Selected excerpt:

Content starts

One month is not enough: how we keep the conversation going about Latinx people living with HIV

“Keeping the conversation [going] is what I do,” Miguel Jacquez, the Latinx outreach coordinator for Legacy Health, said with a laugh.

Though Latinx Heritage Month came to a close on Oct. 15, AIDS United spoke with Jacquez about how we can continue to uplift members of the Latinx community throughout the year. His work is focused on the intersections of HIV stigma reduction and risk behaviors such as bullying, domestic violence and social issues.

“I have a program that I do called ‘Como Soy.’ I recruit people to come in and do a photoshoot and, while they do their photo shoot, I have a one-on-one stigma reduction conversation with them. And we talk about many different things.”

During this particular conversation, the person Jacquz was photographing talked about using drugs.

“He was talking about his meth use, his drug addiction, going through recovery, being homeless and finally, when nobody wanted to deal with him anymore, he felt like he had hit rock bottom. When they would see him, people would turn away from him. He just said to himself, in the middle of our photo session, ‘What did I win when I lost? I found myself.’”

Content ends

Data extract:
Content starts

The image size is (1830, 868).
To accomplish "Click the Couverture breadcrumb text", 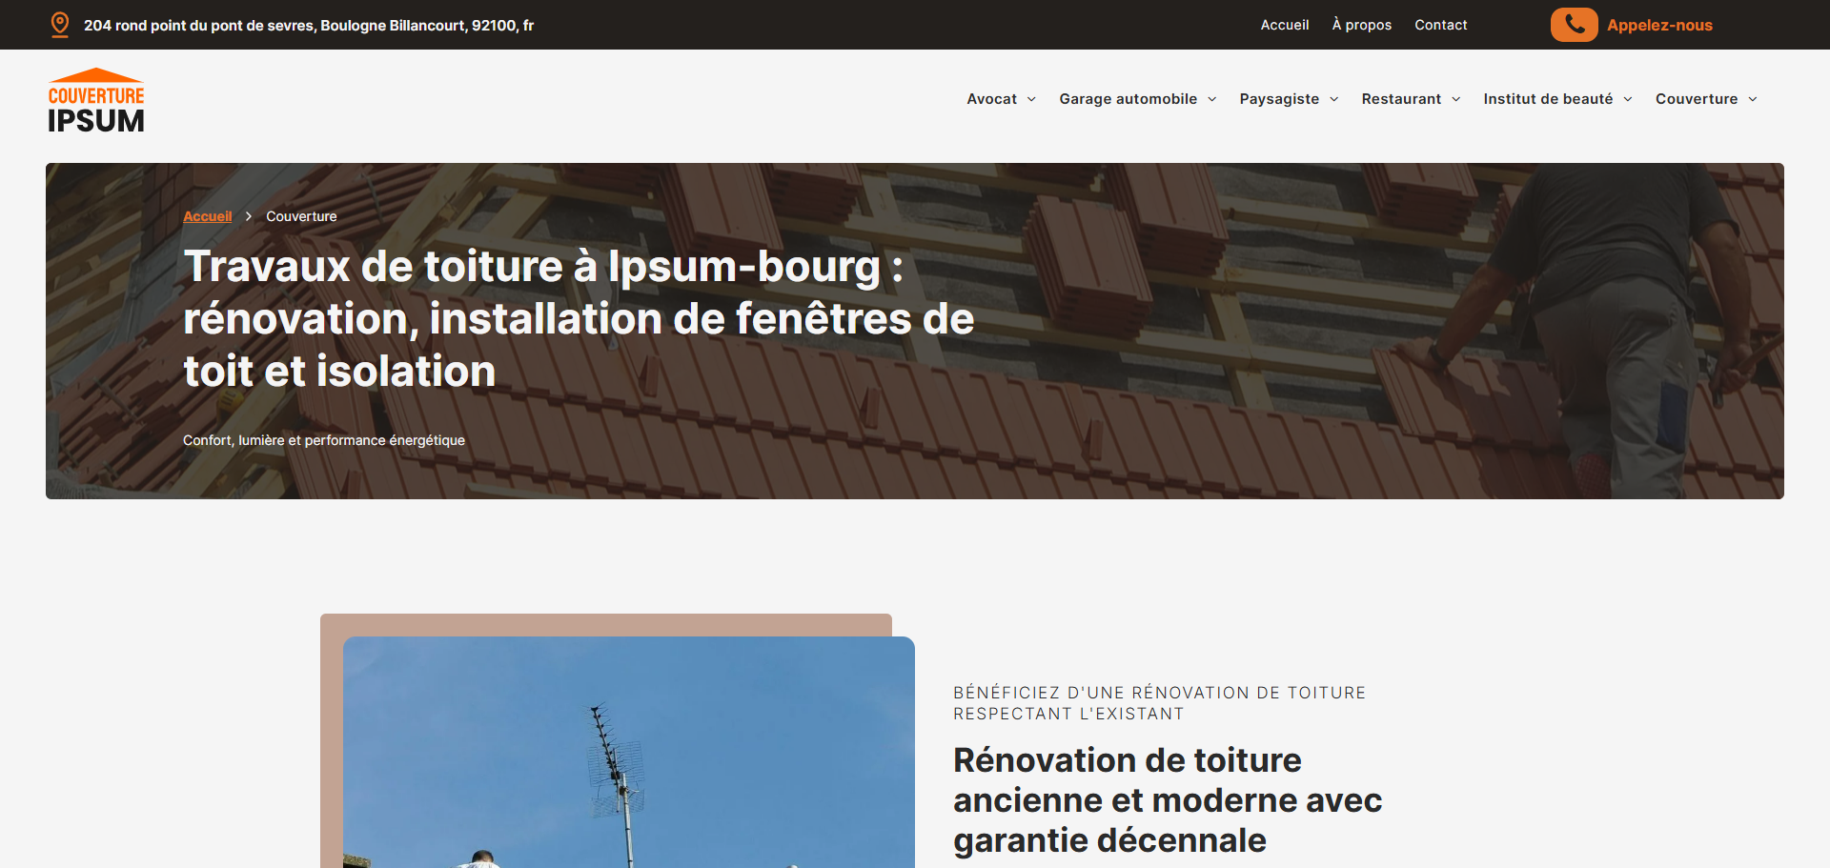I will pos(301,216).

Content ends

Required work:
• 1. In the HIV outreach article above the data, start at the words "Though Latinx Heritage" and end after "and social issues.". Reproduce that passage word for word.
• 2. Using the HIV outreach article, answer each question.
(a) On what date did Latinx Heritage Month come to a close?
(b) What is the name of the program in which Jacquez holds photoshoots?
(c) According to the man in the photo session, what did he find when he lost?

Written responses:
• 1.
Though Latinx Heritage Month came to a close on Oct. 15, AIDS United spoke with Jacquez about how we can continue to uplift members of the Latinx community throughout the year. His work is focused on the intersections of HIV stigma reduction and risk behaviors such as bullying, domestic violence and social issues.

• 2.
(a) Oct. 15
(b) "Como Soy"
(c) Himself